La noche de difuntos me despertó a no sé qué hora el doble de las campanas;
su tañido monótono y eterno me trajo a las mientes esta tradición que oí hace
poco en Soria.
Intenté dormir de nuevo; ¡imposible! Una vez aguijoneada,
la imaginación es un caballo que se desboca y al que no sirve tirarle de la
rienda. Por pasar el rato me decidí a escribirla, como en efecto lo hice.

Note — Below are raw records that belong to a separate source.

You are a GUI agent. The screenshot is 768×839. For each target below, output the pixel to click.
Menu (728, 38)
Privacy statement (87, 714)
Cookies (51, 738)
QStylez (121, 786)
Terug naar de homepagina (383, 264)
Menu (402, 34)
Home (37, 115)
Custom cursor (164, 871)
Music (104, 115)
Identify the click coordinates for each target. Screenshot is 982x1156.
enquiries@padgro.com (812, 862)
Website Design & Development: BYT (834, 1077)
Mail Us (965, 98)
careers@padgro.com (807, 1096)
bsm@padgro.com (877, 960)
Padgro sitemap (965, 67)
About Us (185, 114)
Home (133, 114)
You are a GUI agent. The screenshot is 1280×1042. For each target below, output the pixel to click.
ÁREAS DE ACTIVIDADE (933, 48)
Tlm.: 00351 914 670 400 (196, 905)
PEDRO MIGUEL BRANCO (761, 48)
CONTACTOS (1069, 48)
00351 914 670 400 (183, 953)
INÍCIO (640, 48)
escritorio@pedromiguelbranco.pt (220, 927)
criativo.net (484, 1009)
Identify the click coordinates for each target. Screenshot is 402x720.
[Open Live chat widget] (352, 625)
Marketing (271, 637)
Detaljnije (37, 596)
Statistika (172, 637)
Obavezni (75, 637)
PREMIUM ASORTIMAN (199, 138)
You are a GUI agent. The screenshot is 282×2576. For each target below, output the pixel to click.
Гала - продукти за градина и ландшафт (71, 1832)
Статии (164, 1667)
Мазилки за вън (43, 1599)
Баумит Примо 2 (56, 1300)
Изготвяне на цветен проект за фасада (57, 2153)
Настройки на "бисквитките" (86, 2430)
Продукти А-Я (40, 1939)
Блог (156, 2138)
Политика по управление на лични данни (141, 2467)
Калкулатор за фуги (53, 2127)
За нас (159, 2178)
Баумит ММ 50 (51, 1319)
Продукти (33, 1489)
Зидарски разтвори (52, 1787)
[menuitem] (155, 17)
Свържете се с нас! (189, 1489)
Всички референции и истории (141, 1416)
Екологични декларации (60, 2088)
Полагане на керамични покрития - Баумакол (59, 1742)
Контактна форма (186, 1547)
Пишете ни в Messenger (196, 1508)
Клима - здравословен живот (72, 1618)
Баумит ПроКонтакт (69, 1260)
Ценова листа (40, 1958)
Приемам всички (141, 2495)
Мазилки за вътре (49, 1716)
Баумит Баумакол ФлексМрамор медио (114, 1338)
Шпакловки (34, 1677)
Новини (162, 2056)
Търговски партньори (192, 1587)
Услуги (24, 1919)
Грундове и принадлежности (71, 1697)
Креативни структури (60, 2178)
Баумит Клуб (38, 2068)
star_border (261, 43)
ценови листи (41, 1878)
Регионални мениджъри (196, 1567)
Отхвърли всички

Yo la oí en el mismo lugar en que acaeció, y la he escrito volviendo
algunas veces la cabeza con miedo cuando sentía crujir los cristales de mi
balcón, estremecidos por el aire frío de la noche.
Sea de ello lo que quiera, ahí va, como el caballo de copas.
I
—Atad los perros; haced la señal con las trompas para que se reúnan los
cazadores, y demos la vuelta a la ciudad. La noche se acerca, es día de Todos
los Santos y estamos en el Monte de las Ánimas.
—¡Tan pronto!
—A ser otro día, no dejara yo de concluir con ese rebaño de lobos que
las nieves del Moncayo han arrojado de sus madrigueras; pero hoy es imposible.
Dentro de poco sonará la oración en los Templarios, y las ánimas de los difuntos
comenzarán a tañer su campana en la capilla del monte.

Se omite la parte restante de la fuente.